The title of Exporting the Matrix alludes not to actor Keanu Reeves, but to Justice Benjamin Cardozo, who called free speech the matrix and indispensable condition of all freedom. This new book — more accurately described by its subtitle, The Campaign to Reform Media Laws Abroad — belongs in the small but growing “law stories” genre that aims to capture the drama of law for the general reader. Media law exports come in two main packages — a free press, and freedom of information — and both are usually marked “Return to Sender.” Advocates must settle for small victories, and savor the small adventures along the way.
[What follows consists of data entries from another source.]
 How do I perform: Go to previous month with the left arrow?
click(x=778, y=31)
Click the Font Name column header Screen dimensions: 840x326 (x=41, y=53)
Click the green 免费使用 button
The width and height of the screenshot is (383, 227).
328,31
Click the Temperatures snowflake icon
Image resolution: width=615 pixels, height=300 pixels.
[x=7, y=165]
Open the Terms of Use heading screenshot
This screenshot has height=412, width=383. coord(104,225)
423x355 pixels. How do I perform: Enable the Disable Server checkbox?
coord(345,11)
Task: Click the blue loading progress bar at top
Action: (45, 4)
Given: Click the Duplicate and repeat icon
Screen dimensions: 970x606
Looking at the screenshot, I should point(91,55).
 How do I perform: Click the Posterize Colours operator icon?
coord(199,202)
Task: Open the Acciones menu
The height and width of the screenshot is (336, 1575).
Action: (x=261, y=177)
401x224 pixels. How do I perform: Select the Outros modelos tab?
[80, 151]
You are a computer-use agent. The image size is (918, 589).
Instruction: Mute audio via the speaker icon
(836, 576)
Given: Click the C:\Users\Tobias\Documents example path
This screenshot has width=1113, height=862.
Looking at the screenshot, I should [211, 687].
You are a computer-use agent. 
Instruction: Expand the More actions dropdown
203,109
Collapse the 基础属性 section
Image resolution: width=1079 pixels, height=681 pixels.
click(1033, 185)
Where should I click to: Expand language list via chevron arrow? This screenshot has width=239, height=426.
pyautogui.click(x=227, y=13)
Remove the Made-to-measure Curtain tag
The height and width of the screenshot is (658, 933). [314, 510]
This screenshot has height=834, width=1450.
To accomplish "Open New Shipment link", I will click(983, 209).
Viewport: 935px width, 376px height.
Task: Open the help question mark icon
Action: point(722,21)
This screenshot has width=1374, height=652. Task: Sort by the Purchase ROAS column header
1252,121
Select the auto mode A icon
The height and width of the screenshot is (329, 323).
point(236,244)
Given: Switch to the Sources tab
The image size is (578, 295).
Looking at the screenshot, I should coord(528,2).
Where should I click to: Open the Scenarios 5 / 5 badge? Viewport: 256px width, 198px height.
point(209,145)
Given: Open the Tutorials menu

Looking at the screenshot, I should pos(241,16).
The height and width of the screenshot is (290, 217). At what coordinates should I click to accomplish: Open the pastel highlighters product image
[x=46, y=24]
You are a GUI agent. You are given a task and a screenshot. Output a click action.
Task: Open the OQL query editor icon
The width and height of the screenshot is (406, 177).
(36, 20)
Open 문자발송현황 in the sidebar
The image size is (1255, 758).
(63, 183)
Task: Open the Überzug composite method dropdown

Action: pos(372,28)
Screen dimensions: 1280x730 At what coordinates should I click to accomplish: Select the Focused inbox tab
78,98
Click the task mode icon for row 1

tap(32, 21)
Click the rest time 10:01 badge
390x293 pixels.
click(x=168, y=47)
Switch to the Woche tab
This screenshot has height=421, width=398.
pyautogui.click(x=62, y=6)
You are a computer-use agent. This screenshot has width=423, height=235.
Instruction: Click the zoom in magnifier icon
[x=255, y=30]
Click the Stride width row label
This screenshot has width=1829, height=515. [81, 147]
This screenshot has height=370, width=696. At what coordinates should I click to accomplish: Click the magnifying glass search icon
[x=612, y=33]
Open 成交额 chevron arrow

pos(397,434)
Daniel Byron of Indianapolis’ Bingham Greenebaum Doll became a volunteer at age 70 with the Inter­national Senior Lawyers Project, the nonprofit group that organized this collection. Byron hopped on a plane to northern Nigeria, where he fearlessly stared down a whole tilapia (with eyes intact) at nearly every meal. Staring down the government of Gambia was a far less savory challenge. The leading Gambian editor, Musa Saidykhan, was allegedly tortured by the state after he published the names of opposition figures who were arrested after a failed coup in 2006. The next year, Byron helped Saidykhan sue Gambia in West Africa’s human rights forum, the ECOWAS Community Court of Justice. Saidykhan finally won this year, but Gambia refused to pay its fine. Byron nonetheless believes that Saidykhan’s case was effective in pressuring Gambia to “ ’go easy on [its] thuggish tactics,” because Gambia President Yahya Jammeh hates being painted as a thug.